Wann sollte ein Haustier einer DR-Untersuchung unterzogen werden?

Ein Tierarzt kann eine DR-Untersuchung empfehlen, wenn ein Haustier folgende Symptome aufweist:

  • Trauma (z. B. von einem Auto angefahren werden, aus großer Höhe stürzen);
  • Anhaltender Husten, Atembeschwerden oder Fieber;
  • Erbrechen, Durchfall oder anhaltende Verstopfung;
  • Gangunsicherheit oder Gliederschmerzen;
  • Regelmäßige Kontrolluntersuchungen für ältere Haustiere zur Früherkennung chronischer Krankheiten.

Worauf sollten Sie bei einer DR-Untersuchung Ihres Haustieres achten?

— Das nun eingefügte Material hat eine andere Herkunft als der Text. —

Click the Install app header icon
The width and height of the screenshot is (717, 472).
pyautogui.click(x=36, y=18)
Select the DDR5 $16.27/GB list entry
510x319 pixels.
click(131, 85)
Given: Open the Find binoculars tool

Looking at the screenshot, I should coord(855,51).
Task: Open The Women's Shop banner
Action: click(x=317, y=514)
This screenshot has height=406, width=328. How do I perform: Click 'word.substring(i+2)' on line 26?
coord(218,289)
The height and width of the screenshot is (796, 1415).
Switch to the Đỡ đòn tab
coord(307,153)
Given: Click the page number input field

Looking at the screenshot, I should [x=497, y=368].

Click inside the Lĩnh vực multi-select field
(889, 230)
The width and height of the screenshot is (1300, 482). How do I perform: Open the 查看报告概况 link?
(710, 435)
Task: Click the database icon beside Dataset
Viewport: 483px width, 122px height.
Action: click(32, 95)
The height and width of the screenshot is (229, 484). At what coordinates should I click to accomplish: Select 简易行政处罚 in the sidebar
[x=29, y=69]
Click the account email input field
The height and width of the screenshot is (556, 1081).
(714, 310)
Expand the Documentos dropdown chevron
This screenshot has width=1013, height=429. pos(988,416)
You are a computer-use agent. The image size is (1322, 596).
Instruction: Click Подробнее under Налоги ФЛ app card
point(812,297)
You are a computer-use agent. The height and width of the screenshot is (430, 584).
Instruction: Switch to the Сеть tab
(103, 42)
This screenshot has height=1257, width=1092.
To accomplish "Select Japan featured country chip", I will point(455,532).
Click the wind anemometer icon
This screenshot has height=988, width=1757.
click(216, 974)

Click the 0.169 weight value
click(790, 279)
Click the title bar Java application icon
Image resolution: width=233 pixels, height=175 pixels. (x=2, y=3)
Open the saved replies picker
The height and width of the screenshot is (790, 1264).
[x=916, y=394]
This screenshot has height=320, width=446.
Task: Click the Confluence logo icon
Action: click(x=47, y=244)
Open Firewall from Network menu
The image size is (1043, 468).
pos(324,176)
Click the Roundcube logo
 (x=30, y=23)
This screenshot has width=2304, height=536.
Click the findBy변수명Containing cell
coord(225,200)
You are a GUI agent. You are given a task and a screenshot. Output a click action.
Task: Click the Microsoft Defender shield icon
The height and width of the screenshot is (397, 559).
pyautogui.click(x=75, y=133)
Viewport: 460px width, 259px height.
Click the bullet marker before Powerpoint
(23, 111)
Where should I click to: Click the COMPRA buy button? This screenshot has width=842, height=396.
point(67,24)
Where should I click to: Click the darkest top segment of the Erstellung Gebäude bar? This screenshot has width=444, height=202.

  • Ruhige Haltung ist erforderlich: Ihr Tier muss während der digitalen Röntgenuntersuchung stillhalten, um unscharfe Bilder zu vermeiden. Sollte Ihr Tier unkooperativ sein, muss es gegebenenfalls vom Tierarzt oder Besitzer sanft festgehalten werden. In seltenen Fällen kann eine leichte Sedierung notwendig sein (Ihr Tierarzt wird die Situation beurteilen und für die Sicherheit sorgen).
  • Strahlenschutz: Obwohl bei der DR eine geringe Strahlung auftritt, tragen Tierärzte und anwesende Tierhalter Bleischürzen und -kappen, um eine unnötige Strahlenbelastung zu vermeiden.